# Honda Gx160 trouble...



## kubotaorange (Sep 29, 2011)

The motor is on a walk behind slit seeder. Fires up first pull with the choke on, but runs lean with the choke off, and will only run smoothly at half choke. I cleaned the carb three times with tons of compressed air, carb cleaner, and tiny wire probes to clean the jets. I've taken enough and cleaned enough carbs to feel confident that this one is pretty darn clean. I remounted the carb and spray carb cleaner around the intake to check if their were any air leaks possibly leaning out the mixture and that chekced out fine. I drained all the gas and added clean fresh fuel. I blew out the tiny in-tank fuel filter. I changed the spark plug. Nothing. Anythign I could be missing here? Possible valves need adjusting?? I'm lost.


----------



## 30yearTech (Sep 14, 2006)

When you cleaned the carburetor, did you remove the main jet and nozzle?
Gasket orientation as well as any insulators between carb and intake is important on Honda engine's to run properly.


----------



## justin3 (Apr 10, 2007)

Just an idea, but did you check the throttle shaft for play?

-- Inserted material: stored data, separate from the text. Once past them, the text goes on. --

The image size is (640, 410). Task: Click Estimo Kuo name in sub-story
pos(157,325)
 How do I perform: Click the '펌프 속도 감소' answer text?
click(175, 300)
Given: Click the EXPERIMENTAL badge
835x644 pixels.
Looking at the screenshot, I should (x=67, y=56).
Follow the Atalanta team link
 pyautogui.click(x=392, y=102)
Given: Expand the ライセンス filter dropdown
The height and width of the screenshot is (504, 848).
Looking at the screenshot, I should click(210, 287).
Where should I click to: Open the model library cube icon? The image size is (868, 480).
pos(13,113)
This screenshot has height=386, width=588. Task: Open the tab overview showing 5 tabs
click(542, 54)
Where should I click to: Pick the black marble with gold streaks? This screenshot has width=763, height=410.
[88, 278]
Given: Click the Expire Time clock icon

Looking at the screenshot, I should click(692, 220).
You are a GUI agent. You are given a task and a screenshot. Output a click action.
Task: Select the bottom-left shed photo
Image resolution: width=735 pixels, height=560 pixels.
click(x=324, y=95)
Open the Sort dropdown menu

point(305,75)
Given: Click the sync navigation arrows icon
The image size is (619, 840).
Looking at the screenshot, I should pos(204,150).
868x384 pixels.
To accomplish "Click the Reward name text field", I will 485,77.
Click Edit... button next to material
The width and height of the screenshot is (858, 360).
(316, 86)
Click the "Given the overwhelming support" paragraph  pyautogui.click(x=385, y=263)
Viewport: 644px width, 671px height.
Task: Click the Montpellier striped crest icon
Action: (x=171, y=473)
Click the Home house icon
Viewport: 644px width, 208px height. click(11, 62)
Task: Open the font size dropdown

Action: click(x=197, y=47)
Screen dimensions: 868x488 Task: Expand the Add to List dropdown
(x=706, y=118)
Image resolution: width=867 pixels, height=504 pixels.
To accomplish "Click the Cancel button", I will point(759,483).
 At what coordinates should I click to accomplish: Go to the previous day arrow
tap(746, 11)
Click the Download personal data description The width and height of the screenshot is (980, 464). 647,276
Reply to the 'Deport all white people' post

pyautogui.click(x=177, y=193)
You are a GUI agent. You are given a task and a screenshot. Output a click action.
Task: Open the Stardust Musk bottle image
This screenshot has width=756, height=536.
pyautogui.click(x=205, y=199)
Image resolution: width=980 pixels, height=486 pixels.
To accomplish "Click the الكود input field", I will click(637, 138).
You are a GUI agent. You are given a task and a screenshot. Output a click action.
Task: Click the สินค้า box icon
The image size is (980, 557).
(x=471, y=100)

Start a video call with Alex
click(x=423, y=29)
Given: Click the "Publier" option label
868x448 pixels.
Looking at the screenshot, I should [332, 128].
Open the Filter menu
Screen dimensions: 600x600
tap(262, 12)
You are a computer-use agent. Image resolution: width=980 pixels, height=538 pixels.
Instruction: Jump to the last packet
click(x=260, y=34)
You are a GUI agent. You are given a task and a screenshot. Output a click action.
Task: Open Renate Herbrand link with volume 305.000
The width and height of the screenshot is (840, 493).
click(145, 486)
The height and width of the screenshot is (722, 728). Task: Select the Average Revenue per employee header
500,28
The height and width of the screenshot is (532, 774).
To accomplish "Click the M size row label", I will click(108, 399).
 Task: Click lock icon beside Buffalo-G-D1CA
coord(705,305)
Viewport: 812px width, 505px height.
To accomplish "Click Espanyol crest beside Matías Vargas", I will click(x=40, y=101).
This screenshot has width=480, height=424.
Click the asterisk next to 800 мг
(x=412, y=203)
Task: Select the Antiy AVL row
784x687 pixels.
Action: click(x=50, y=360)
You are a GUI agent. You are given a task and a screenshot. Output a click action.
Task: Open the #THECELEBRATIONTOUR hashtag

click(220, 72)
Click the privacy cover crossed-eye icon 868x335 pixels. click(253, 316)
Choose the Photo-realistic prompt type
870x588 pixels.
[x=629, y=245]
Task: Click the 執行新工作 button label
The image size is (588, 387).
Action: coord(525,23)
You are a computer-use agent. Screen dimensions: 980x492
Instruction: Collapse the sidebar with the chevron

Enough play will result in an air leak.


----------



## hungrybare (Sep 23, 2011)

Kubotaorange, I have the exact same problem with a gx 390 so I replaced the carb and that didn't even help, sprayed a whole can of carb cleaner around the intake and gaskets, NOTHING


----------



## usmcgrunt (Sep 16, 2007)

Have you checked for good fuel flow from the tank to the carb?If you have a shut off valve under the tank,the screen may be clogged and restricting adequate flow to the carb.As 30yearTech stated,all the gaskets must be oriented correctly on the carb and manifold.


----------



## hungrybare (Sep 23, 2011)

Just wondering if you found the problem?


----------